(Collected data entries)
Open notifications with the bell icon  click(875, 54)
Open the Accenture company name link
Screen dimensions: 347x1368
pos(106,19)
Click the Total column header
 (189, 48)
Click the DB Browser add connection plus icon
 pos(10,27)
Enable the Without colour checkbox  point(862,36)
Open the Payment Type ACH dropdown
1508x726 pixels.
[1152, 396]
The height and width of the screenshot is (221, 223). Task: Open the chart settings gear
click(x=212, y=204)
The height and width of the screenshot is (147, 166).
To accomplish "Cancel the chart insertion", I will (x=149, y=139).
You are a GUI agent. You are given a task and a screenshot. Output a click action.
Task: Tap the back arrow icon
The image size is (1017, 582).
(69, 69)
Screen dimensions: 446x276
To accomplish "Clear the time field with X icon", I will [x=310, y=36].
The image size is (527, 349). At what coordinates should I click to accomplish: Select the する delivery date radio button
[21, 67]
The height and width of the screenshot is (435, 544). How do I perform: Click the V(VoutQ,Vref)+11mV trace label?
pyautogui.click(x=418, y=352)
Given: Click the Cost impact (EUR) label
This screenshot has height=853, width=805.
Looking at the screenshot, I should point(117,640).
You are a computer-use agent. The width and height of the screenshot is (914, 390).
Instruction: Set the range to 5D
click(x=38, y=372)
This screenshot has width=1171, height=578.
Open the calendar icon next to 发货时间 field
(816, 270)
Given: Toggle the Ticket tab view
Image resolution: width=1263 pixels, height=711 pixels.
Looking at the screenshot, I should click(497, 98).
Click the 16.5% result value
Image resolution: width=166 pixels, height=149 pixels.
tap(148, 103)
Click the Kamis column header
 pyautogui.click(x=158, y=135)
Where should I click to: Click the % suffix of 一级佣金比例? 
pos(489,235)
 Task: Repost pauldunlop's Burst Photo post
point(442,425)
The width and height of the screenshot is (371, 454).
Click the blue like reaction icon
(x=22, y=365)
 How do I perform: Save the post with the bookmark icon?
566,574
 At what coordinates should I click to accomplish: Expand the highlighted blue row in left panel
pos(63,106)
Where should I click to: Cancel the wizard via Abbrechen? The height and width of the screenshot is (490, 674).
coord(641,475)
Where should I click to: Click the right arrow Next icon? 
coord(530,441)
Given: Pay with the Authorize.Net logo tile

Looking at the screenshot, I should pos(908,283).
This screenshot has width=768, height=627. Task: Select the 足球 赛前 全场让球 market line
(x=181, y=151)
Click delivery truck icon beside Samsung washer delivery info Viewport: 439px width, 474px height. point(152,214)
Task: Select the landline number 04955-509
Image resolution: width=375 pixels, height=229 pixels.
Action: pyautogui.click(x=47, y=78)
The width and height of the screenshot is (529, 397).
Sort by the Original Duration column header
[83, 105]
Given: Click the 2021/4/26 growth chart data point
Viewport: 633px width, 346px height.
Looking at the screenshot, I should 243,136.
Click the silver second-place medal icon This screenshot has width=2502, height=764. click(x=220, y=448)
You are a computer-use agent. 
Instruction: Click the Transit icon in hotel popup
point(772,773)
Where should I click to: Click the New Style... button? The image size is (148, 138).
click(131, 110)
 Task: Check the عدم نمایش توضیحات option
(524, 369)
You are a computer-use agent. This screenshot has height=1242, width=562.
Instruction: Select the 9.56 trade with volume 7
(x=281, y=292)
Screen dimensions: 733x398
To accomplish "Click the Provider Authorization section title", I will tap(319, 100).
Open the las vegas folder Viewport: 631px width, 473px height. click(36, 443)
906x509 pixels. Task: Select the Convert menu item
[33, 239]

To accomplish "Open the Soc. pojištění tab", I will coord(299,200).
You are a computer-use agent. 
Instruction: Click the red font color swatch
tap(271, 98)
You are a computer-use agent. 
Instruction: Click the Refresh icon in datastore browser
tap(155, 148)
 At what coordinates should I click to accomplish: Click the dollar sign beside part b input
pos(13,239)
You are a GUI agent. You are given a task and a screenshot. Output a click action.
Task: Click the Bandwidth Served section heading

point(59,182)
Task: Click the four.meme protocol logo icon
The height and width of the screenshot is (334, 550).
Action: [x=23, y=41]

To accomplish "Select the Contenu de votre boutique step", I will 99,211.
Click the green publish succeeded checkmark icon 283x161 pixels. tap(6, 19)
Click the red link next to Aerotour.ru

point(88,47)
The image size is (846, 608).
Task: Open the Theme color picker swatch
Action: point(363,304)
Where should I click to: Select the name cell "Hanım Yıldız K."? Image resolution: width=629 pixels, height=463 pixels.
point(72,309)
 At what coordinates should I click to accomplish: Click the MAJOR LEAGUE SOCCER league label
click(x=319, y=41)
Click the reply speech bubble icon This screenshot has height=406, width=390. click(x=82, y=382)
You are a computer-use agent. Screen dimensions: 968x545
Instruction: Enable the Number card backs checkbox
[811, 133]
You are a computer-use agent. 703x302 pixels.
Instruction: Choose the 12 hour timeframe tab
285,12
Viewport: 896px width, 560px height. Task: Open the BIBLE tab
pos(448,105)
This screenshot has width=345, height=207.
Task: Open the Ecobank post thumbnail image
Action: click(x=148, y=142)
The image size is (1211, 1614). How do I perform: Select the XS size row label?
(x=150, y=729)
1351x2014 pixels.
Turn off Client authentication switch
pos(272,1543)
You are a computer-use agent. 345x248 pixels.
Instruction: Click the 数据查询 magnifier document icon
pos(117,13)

GOAL OF THE EXERCISE =
Output every entry word for word.

WRITTEN RESPONSE =
Open notifications with the bell icon  click(875, 54)
Open the Accenture company name link
Screen dimensions: 347x1368
pos(106,19)
Click the Total column header
 (189, 48)
Click the DB Browser add connection plus icon
 pos(10,27)
Enable the Without colour checkbox  point(862,36)
Open the Payment Type ACH dropdown
1508x726 pixels.
[1152, 396]
The height and width of the screenshot is (221, 223). Task: Open the chart settings gear
click(x=212, y=204)
The height and width of the screenshot is (147, 166).
To accomplish "Cancel the chart insertion", I will (x=149, y=139).
You are a GUI agent. You are given a task and a screenshot. Output a click action.
Task: Tap the back arrow icon
The image size is (1017, 582).
(69, 69)
Screen dimensions: 446x276
To accomplish "Clear the time field with X icon", I will [x=310, y=36].
The image size is (527, 349). At what coordinates should I click to accomplish: Select the する delivery date radio button
[21, 67]
The height and width of the screenshot is (435, 544). How do I perform: Click the V(VoutQ,Vref)+11mV trace label?
pyautogui.click(x=418, y=352)
Given: Click the Cost impact (EUR) label
This screenshot has height=853, width=805.
Looking at the screenshot, I should point(117,640).
You are a computer-use agent. The width and height of the screenshot is (914, 390).
Instruction: Set the range to 5D
click(x=38, y=372)
This screenshot has width=1171, height=578.
Open the calendar icon next to 发货时间 field
(816, 270)
Given: Toggle the Ticket tab view
Image resolution: width=1263 pixels, height=711 pixels.
Looking at the screenshot, I should click(497, 98).
Click the 16.5% result value
Image resolution: width=166 pixels, height=149 pixels.
tap(148, 103)
Click the Kamis column header
 pyautogui.click(x=158, y=135)
Where should I click to: Click the % suffix of 一级佣金比例? 
pos(489,235)
 Task: Repost pauldunlop's Burst Photo post
point(442,425)
The width and height of the screenshot is (371, 454).
Click the blue like reaction icon
(x=22, y=365)
 How do I perform: Save the post with the bookmark icon?
566,574
 At what coordinates should I click to accomplish: Expand the highlighted blue row in left panel
pos(63,106)
Where should I click to: Cancel the wizard via Abbrechen? The height and width of the screenshot is (490, 674).
coord(641,475)
Where should I click to: Click the right arrow Next icon? 
coord(530,441)
Given: Pay with the Authorize.Net logo tile

Looking at the screenshot, I should pos(908,283).
This screenshot has width=768, height=627. Task: Select the 足球 赛前 全场让球 market line
(x=181, y=151)
Click delivery truck icon beside Samsung washer delivery info Viewport: 439px width, 474px height. point(152,214)
Task: Select the landline number 04955-509
Image resolution: width=375 pixels, height=229 pixels.
Action: pyautogui.click(x=47, y=78)
The width and height of the screenshot is (529, 397).
Sort by the Original Duration column header
[83, 105]
Given: Click the 2021/4/26 growth chart data point
Viewport: 633px width, 346px height.
Looking at the screenshot, I should 243,136.
Click the silver second-place medal icon This screenshot has width=2502, height=764. click(x=220, y=448)
You are a computer-use agent. 
Instruction: Click the Transit icon in hotel popup
point(772,773)
Where should I click to: Click the New Style... button? The image size is (148, 138).
click(131, 110)
 Task: Check the عدم نمایش توضیحات option
(524, 369)
You are a computer-use agent. This screenshot has height=1242, width=562.
Instruction: Select the 9.56 trade with volume 7
(x=281, y=292)
Screen dimensions: 733x398
To accomplish "Click the Provider Authorization section title", I will tap(319, 100).
Open the las vegas folder Viewport: 631px width, 473px height. click(36, 443)
906x509 pixels. Task: Select the Convert menu item
[33, 239]

To accomplish "Open the Soc. pojištění tab", I will coord(299,200).
You are a computer-use agent. 
Instruction: Click the red font color swatch
tap(271, 98)
You are a computer-use agent. 
Instruction: Click the Refresh icon in datastore browser
tap(155, 148)
 At what coordinates should I click to accomplish: Click the dollar sign beside part b input
pos(13,239)
You are a GUI agent. You are given a task and a screenshot. Output a click action.
Task: Click the Bandwidth Served section heading

point(59,182)
Task: Click the four.meme protocol logo icon
The height and width of the screenshot is (334, 550).
Action: [x=23, y=41]

To accomplish "Select the Contenu de votre boutique step", I will 99,211.
Click the green publish succeeded checkmark icon 283x161 pixels. tap(6, 19)
Click the red link next to Aerotour.ru

point(88,47)
The image size is (846, 608).
Task: Open the Theme color picker swatch
Action: point(363,304)
Where should I click to: Select the name cell "Hanım Yıldız K."? Image resolution: width=629 pixels, height=463 pixels.
point(72,309)
 At what coordinates should I click to accomplish: Click the MAJOR LEAGUE SOCCER league label
click(x=319, y=41)
Click the reply speech bubble icon This screenshot has height=406, width=390. click(x=82, y=382)
You are a computer-use agent. Screen dimensions: 968x545
Instruction: Enable the Number card backs checkbox
[811, 133]
You are a computer-use agent. 703x302 pixels.
Instruction: Choose the 12 hour timeframe tab
285,12
Viewport: 896px width, 560px height. Task: Open the BIBLE tab
pos(448,105)
This screenshot has width=345, height=207.
Task: Open the Ecobank post thumbnail image
Action: click(x=148, y=142)
The image size is (1211, 1614). How do I perform: Select the XS size row label?
(x=150, y=729)
1351x2014 pixels.
Turn off Client authentication switch
pos(272,1543)
You are a computer-use agent. 345x248 pixels.
Instruction: Click the 数据查询 magnifier document icon
pos(117,13)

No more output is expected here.